Table-Valued Functions
rt_facets(doc)
Returns one row per feature in the document. Use this to query or join on the full facet structure.
| Column | Type | Description |
|---|---|---|
byte_start | INTEGER | Start of the byte range (inclusive) |
byte_end | INTEGER | End of the byte range (exclusive) |
type_id | TEXT | Feature $type field |
name | TEXT | Feature name from data["name"], or NULL |
data | TEXT | Full feature data as a JSON string |
rt_blocks(doc)
Returns one row per block feature in the document. Block detection uses the presence of a "parents" key in the feature data. Blocks are returned in document order.
| Column | Type | Description |
|---|---|---|
block_index | INTEGER | Zero-based position in the document |
name | TEXT | Block name (e.g. paragraph, heading) |
attrs | TEXT | Block attributes as a JSON object |
parents | TEXT | Parent chain as a JSON array of strings |
text | TEXT | Plain text content of this block |
Examples
Count documents that contain bold text
SELECT COUNT(*)
FROM articles
WHERE rt_has_mark(doc, 'org.relationaltext.facet', 'bold');Find all links in a corpus
SELECT
articles.id,
articles.title,
json_extract(f.data, '$.url') AS url,
substr(rt_text(articles.doc), f.byte_start + 1, f.byte_end - f.byte_start) AS link_text
FROM articles, rt_facets(articles.doc) AS f
WHERE f.name = 'link'
ORDER BY articles.id;Extract the first heading from each document
SELECT
articles.id,
b.text AS heading
FROM articles
JOIN rt_blocks(articles.doc) AS b
ON b.name = 'heading'
AND b.block_index = (
SELECT MIN(b2.block_index)
FROM rt_blocks(articles.doc) AS b2
WHERE b2.name = 'heading'
)
ORDER BY articles.id;Apply a lens to every document in a table
UPDATE articles
SET doc = rt_apply_lens(
doc,
json('{
"$type": "org.relationaltext.lens",
"id": "migrate-to-rt",
"source": "org.commonmark.facet",
"target": "org.relationaltext.facet",
"rules": [],
"invertible": true
}')
);For non-trivial lenses, store the lens JSON in a separate table or application variable and pass it as a bound parameter rather than inlining it.

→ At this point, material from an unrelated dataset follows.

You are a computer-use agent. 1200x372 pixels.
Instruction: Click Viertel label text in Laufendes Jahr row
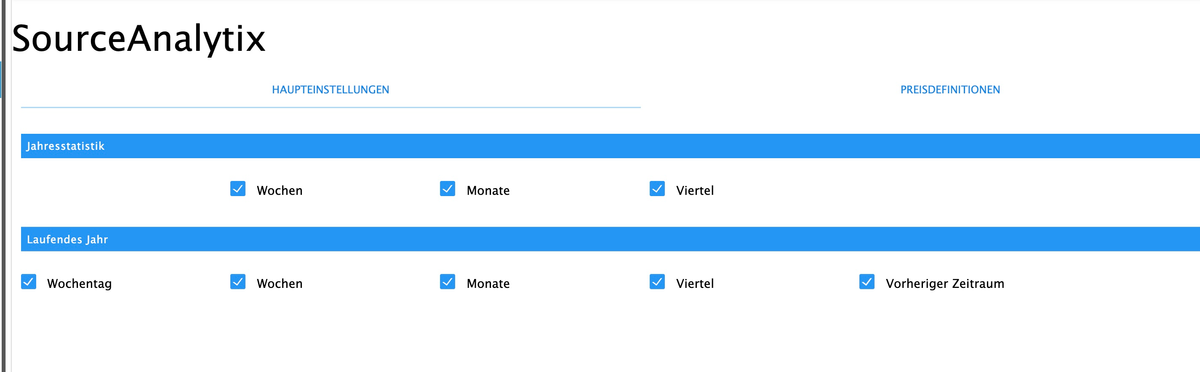coord(695,284)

Join documents with their block structure
SELECT
a.id,
a.title,
b.block_index,
b.name AS block_type,
b.text AS block_text,
b.attrs AS block_attrs
FROM articles AS a, rt_blocks(a.doc) AS b
ORDER BY a.id, b.block_index;This is the standard pattern for shredding a document corpus into its block structure for reporting or migration — each row is one block, and the block_index column lets you reconstruct document order.

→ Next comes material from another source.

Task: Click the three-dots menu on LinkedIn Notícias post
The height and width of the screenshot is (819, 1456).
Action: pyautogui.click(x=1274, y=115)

Relationship to the WASM SQL Engine
The scalar rt_apply_lens function runs the same lens compiler and SQL execution backend as applyFacetSQL in the TypeScript package. The difference is the host environment: WASM executes inside a JavaScript runtime against an in-memory virtual table; the SQLite extension executes inside SQLite's query engine against a document column. Both paths use the same Rust core.
See SQL Engine for the virtual table schema and the full set of SQL operations supported by applyFacetSQL.